LESETEXT.
•••••

Gefährliche Teileinstellung

Es ist nicht ungewöhnlich, dass umfangreiche Wirtschaftsstrafsachen nicht mit einem Urteil enden; ein Freispruch ist noch seltener. In vielen Fällen bietet sich die Einstellung nach § 153a StPO an, nämlich die Einstellung gegen Zahlung einer Auflage.

Entscheidend bei einem solchen Verfahrensende ist, dass sich alle Beteiligten einig sind. Gericht, Staatsanwaltschaft und Verteidigung müssen der Einstellung und der Höhe der Auflagenzahlung zustimmen. Stellt sich einer der drei Gruppen quer, muss weiter verhandelt werden.

•••••

AUFGABEN.
A - Beantworte diese Fragen zum Text über die Verfahrenseinstellung:
(i) Nach welchem Paragraphen wird ein Verfahren gegen Zahlung einer Auflage eingestellt?
(ii) Welche drei Gruppen müssen der Einstellung zustimmen?
(iii) Was geschieht, wenn sich eine dieser Gruppen quer stellt?
B - Benenne im Text über die Verfahrenseinstellung „Verteidigung“ in „Verteidiger“ um und gib den Abschnitt zwischen „Gefährliche Teileinstellung“ und „weiter verhandelt werden.“ einschließlich wieder.
C - Führe den Text über die Verfahrenseinstellung nach seinem letzten Satz weiter.

GESAMMELTE DATEN.
•••••

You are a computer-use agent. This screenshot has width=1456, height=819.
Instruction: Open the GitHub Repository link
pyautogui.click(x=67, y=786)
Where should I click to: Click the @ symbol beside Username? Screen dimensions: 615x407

•••••

LÖSUNGEN.
A -
(i) Nach § 153a StPO.
(ii) Gericht, Staatsanwaltschaft und Verteidigung.
(iii) Dann muss weiter verhandelt werden.

B -
Gefährliche Teileinstellung

Es ist nicht ungewöhnlich, dass umfangreiche Wirtschaftsstrafsachen nicht mit einem Urteil enden; ein Freispruch ist noch seltener. In vielen Fällen bietet sich die Einstellung nach § 153a StPO an, nämlich die Einstellung gegen Zahlung einer Auflage.

Entscheidend bei einem solchen Verfahrensende ist, dass sich alle Beteiligten einig sind. Gericht, Staatsanwaltschaft und Verteidiger müssen der Einstellung und der Höhe der Auflagenzahlung zustimmen. Stellt sich einer der drei Gruppen quer, muss weiter verhandelt werden.

C -
Heute ist in den Medien vom Ende des Prozesses gegen Dirk Jens Nonnenmacher und andere Ex-Vorstände der HSH Nordbank zu lesen. Bevor es noch einmal richtig losgehen sollte, haben sich die Beteiligten auf eine Einstellung gegen eine 7-stellige Auflagenzahlung geeinigt, teilte Gerichtssprecher Kai Wantzen am Donnerstag mit. Es geht um die Zahlung von bummeligen 4,85 Millionen Euro

Vielleicht ist diese Höhe der Grund dafür, dass einer der sechs ursprünglich angeklagten Ex-Vorstandsmitglieder der Einstellung nicht zustimmte. Es können aber auch andere Gründe sein, die den Angeklagten zum Kampf um den Freispruch veranlasst haben.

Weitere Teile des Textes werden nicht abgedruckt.